===== Contenido de datos

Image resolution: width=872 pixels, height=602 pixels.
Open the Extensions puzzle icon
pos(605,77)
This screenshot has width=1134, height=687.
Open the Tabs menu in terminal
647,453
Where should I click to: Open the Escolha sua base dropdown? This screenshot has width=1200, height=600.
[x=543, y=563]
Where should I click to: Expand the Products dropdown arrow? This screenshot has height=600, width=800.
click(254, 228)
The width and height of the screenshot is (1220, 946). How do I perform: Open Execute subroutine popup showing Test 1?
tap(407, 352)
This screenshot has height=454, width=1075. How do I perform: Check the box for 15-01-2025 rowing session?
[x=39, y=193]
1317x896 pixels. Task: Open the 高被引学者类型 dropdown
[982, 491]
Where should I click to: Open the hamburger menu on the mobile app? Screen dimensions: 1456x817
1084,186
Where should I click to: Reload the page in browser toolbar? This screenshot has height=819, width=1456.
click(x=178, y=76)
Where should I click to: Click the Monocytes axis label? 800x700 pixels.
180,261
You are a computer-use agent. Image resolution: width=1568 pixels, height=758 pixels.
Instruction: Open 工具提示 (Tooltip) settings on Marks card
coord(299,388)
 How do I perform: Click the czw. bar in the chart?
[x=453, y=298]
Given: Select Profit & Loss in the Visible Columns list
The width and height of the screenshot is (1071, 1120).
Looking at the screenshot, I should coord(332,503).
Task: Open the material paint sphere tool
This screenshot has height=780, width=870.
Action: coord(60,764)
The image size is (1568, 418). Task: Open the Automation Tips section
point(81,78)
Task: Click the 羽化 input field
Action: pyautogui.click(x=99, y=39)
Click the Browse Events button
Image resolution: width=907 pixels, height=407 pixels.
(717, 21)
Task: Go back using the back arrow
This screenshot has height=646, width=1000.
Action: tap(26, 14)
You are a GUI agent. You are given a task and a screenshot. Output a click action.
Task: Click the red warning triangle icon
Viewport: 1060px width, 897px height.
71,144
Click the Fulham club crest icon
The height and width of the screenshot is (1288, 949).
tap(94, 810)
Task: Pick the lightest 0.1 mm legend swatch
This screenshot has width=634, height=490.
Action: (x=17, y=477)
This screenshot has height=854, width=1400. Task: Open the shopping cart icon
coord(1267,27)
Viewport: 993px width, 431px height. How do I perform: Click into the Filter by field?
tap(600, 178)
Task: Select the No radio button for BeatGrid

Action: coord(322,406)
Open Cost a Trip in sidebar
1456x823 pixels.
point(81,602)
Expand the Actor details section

==========

• Tarea escrita: Repite sin ningún cambio las líneas de arriba, empezando por la que contiene "1317x896 pixels. Task: Open" y terminando por la que contiene "[x=453, y=298]", ambas incluidas.

• Resultado:
1317x896 pixels. Task: Open the 高被引学者类型 dropdown
[982, 491]
Where should I click to: Open the hamburger menu on the mobile app? Screen dimensions: 1456x817
1084,186
Where should I click to: Reload the page in browser toolbar? This screenshot has height=819, width=1456.
click(x=178, y=76)
Where should I click to: Click the Monocytes axis label? 800x700 pixels.
180,261
You are a computer-use agent. Image resolution: width=1568 pixels, height=758 pixels.
Instruction: Open 工具提示 (Tooltip) settings on Marks card
coord(299,388)
 How do I perform: Click the czw. bar in the chart?
[x=453, y=298]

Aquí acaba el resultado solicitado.